ASSIGNMENT —
Your output should be the lines of the entries below, exactly, from the first one through the line that holds "Open dropdown arrow".

Start of DATA FOR THE TASK

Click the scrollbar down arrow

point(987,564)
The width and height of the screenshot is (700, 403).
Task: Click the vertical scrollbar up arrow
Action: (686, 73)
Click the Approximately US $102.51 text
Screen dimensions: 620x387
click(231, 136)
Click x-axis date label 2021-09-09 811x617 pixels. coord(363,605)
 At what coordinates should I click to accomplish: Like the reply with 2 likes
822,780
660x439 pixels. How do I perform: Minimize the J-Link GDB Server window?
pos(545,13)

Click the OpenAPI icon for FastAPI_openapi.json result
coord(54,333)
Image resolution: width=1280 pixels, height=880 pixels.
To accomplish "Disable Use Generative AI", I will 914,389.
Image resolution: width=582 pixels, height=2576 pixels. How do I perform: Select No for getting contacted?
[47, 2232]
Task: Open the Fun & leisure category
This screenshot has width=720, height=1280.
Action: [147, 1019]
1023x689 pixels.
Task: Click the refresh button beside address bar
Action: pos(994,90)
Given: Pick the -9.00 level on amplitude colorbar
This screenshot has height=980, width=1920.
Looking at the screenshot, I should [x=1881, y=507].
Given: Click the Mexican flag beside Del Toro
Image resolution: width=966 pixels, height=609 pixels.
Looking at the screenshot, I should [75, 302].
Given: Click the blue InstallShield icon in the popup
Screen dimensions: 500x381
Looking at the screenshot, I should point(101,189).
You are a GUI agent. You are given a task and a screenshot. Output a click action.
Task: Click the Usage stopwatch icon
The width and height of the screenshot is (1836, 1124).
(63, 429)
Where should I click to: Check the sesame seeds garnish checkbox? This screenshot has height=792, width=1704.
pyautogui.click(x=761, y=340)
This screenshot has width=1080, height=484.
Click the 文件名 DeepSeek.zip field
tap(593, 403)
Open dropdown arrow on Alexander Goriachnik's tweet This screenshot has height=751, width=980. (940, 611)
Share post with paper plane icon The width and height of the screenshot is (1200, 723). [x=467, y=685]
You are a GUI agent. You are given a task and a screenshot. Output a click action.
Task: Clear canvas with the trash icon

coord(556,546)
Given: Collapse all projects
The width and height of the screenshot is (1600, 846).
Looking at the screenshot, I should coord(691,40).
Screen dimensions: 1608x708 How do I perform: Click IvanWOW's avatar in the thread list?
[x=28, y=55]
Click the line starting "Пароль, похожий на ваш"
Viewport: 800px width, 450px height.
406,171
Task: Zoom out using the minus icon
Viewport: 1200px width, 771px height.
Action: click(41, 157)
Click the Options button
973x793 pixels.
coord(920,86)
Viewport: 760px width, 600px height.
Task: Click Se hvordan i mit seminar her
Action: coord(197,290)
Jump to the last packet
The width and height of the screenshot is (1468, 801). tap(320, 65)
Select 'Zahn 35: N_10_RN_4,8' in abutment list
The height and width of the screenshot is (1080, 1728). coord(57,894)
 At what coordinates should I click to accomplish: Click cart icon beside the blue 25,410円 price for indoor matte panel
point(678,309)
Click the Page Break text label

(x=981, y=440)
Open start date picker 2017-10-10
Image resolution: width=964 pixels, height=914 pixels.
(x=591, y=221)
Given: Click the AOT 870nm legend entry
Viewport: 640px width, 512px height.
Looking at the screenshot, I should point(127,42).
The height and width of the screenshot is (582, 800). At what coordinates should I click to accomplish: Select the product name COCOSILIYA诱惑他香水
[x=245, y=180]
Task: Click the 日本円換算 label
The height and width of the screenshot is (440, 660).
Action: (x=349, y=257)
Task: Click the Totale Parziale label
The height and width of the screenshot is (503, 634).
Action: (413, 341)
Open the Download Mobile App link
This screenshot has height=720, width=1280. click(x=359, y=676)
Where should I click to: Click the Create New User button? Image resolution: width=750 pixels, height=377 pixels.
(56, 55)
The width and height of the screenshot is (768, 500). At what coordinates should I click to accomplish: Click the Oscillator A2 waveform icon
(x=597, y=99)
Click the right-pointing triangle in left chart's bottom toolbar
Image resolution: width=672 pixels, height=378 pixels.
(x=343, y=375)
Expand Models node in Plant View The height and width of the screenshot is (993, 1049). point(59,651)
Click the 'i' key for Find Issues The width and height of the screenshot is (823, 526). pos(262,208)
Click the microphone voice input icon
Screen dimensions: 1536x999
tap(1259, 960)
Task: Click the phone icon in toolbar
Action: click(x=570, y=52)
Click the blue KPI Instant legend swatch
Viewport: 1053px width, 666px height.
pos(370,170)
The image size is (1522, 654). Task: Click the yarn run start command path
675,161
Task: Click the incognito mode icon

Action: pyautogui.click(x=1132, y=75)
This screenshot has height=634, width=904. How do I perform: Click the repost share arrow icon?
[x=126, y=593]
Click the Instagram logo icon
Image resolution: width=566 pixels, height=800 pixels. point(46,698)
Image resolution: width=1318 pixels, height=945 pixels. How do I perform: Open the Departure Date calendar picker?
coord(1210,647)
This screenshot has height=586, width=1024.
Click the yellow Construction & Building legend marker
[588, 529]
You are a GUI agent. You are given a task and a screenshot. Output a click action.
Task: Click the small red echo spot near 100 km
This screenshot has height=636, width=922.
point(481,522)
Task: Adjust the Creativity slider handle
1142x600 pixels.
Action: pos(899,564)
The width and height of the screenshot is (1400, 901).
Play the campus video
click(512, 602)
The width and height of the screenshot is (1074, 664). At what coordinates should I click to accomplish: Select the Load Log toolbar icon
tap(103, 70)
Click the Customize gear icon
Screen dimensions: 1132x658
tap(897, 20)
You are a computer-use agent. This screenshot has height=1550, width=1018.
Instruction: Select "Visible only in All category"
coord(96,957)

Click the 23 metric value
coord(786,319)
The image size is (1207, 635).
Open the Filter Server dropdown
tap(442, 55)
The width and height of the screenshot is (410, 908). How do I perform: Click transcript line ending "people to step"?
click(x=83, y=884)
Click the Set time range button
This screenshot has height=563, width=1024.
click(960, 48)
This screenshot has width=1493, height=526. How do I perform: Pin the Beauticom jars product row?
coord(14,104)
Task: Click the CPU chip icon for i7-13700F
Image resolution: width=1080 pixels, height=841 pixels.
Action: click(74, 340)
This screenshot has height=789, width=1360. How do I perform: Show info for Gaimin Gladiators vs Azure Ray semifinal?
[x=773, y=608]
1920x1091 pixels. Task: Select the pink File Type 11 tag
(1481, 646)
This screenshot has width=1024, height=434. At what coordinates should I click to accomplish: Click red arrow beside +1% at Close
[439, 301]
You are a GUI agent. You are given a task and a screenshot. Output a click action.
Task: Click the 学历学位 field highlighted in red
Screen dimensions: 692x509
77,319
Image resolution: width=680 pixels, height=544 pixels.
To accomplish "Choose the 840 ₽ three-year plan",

End of DATA FOR THE TASK

FINISHED EXERCISE —
Click the scrollbar down arrow

point(987,564)
The width and height of the screenshot is (700, 403).
Task: Click the vertical scrollbar up arrow
Action: (686, 73)
Click the Approximately US $102.51 text
Screen dimensions: 620x387
click(231, 136)
Click x-axis date label 2021-09-09 811x617 pixels. coord(363,605)
 At what coordinates should I click to accomplish: Like the reply with 2 likes
822,780
660x439 pixels. How do I perform: Minimize the J-Link GDB Server window?
pos(545,13)

Click the OpenAPI icon for FastAPI_openapi.json result
coord(54,333)
Image resolution: width=1280 pixels, height=880 pixels.
To accomplish "Disable Use Generative AI", I will 914,389.
Image resolution: width=582 pixels, height=2576 pixels. How do I perform: Select No for getting contacted?
[47, 2232]
Task: Open the Fun & leisure category
This screenshot has width=720, height=1280.
Action: [147, 1019]
1023x689 pixels.
Task: Click the refresh button beside address bar
Action: pos(994,90)
Given: Pick the -9.00 level on amplitude colorbar
This screenshot has height=980, width=1920.
Looking at the screenshot, I should [x=1881, y=507].
Given: Click the Mexican flag beside Del Toro
Image resolution: width=966 pixels, height=609 pixels.
Looking at the screenshot, I should [75, 302].
Given: Click the blue InstallShield icon in the popup
Screen dimensions: 500x381
Looking at the screenshot, I should point(101,189).
You are a GUI agent. You are given a task and a screenshot. Output a click action.
Task: Click the Usage stopwatch icon
The width and height of the screenshot is (1836, 1124).
(63, 429)
Where should I click to: Check the sesame seeds garnish checkbox? This screenshot has height=792, width=1704.
pyautogui.click(x=761, y=340)
This screenshot has width=1080, height=484.
Click the 文件名 DeepSeek.zip field
tap(593, 403)
Open dropdown arrow on Alexander Goriachnik's tweet This screenshot has height=751, width=980. (940, 611)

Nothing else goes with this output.